Pixel coordinate grounding data:
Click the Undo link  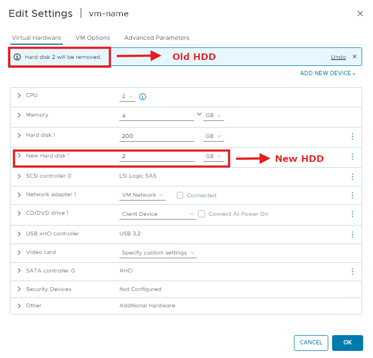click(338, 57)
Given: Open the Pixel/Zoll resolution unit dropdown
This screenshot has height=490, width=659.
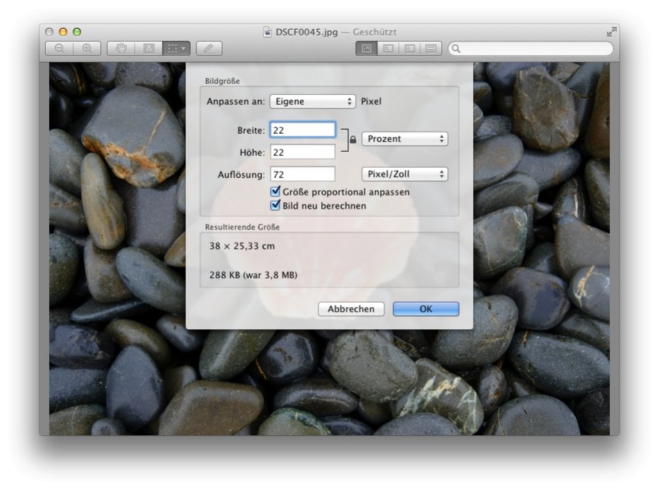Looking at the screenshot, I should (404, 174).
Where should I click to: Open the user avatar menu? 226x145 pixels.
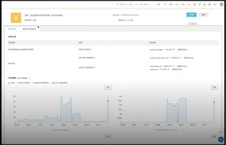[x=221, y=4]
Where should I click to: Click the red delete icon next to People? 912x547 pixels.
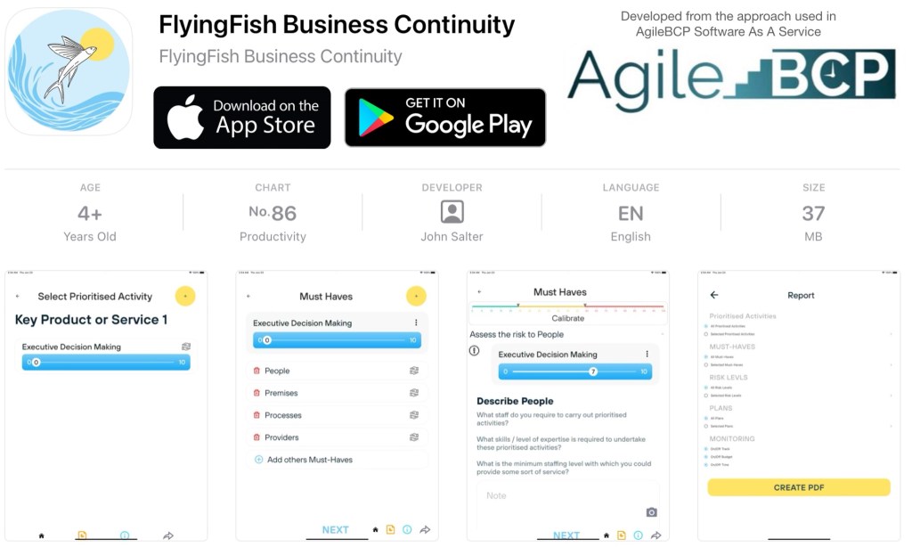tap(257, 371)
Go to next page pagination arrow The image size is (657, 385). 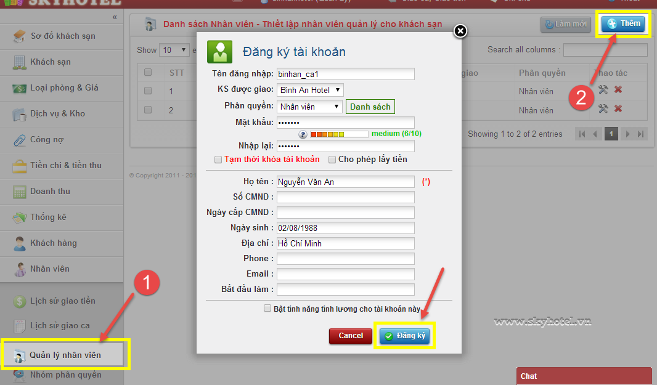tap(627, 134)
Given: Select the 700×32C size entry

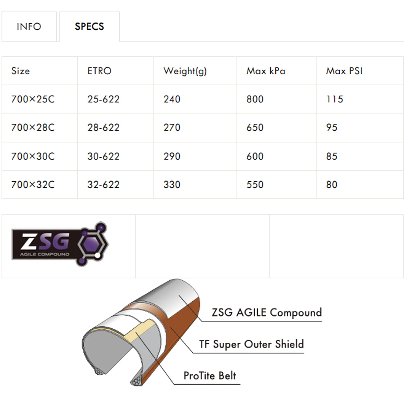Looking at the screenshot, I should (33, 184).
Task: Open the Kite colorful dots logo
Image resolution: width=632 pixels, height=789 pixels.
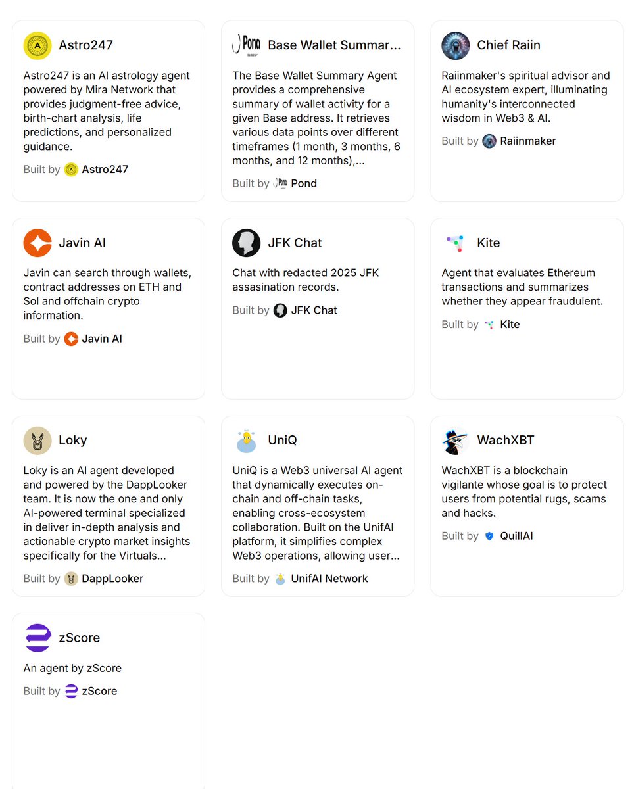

Try it —
How many lines of the entries above contain the word "resolution"? Give the number alone.

Solution to the problem —
2